— Verilen görev —
Kaf-Fed konulu sayfa alıntısında tek tırnak arasında geçen bütün ifadeleri metindeki sırasıyla yazın.

— Sayfa alıntısı —
▼▼▼

Ancak hepimiz bu gidişatı artısıyla eksisiyle etraflıca
değerlendirmeliyiz. Topluma öncülük etme misyonu yüklenmiş bu
marjinal çıkışlar toplumsal mücadelemize toplamda fayda mı
sağlıyor, zarar mı veriyor iyice tartmalıyız.
Bu
grupların çoğu kendini Kaf-Fed karşıtlığı üzerinden
tanımlamaktadır. Bazılarının oluşturucuları Kaf-Fed’e bağlı
derneklere üyedirler. Üye oldukları dernekler üzerinden Kaf-Fed’i
daha güçlü ve daha üretken kılmaya çabalamak yerine, düşünce
ve proje üretme kabiliyetlerini, enerjilerini ve iş yapma
istek ve becerilerini Kaf-Fed üzerinden ya da Kaf-Fed’le
birlikte hayata geçirmeye çalışmak yerine, ‘ayrı telden çalma’
isteklerini yanlış bulduğumu ve reddettiğimi belirtmek
isterim.
Duymuşsunuzdur, son bir hafta içinde yeni bir ‘öncü grup’
çıktı. 13 Mart’ta Ankara’da ‘yeri göğü inletecek, iktidara ses
dinletecek’ bir miting yapacaklarını ilan ettiler.

▲▲▲

— Veri bölümü —

▼▼▼

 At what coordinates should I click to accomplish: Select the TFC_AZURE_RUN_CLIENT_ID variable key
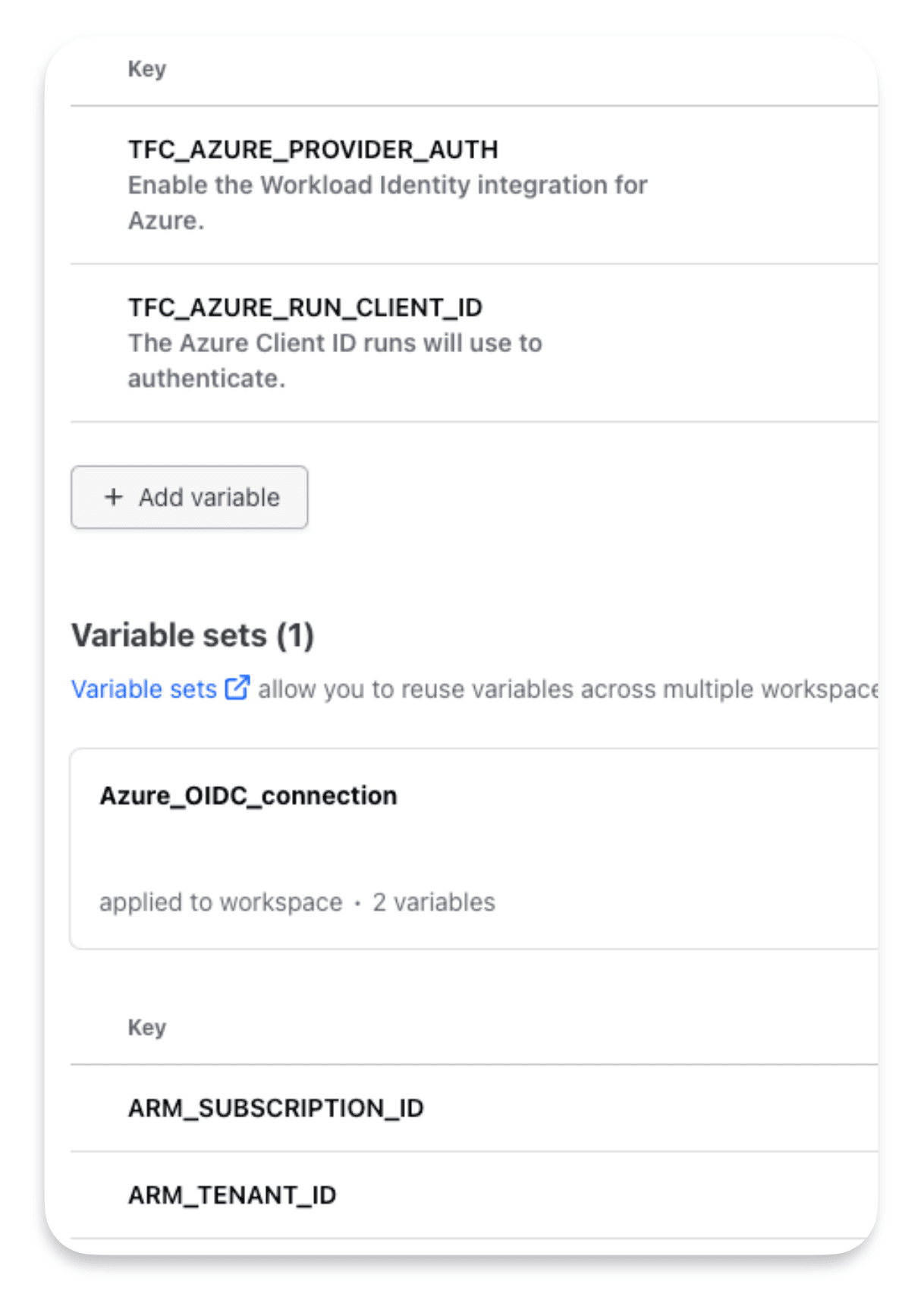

▲▲▲

— Sorunun cevabı —
1. ‘ayrı telden çalma’
2. ‘öncü grup’
3. ‘yeri göğü inletecek, iktidara ses dinletecek’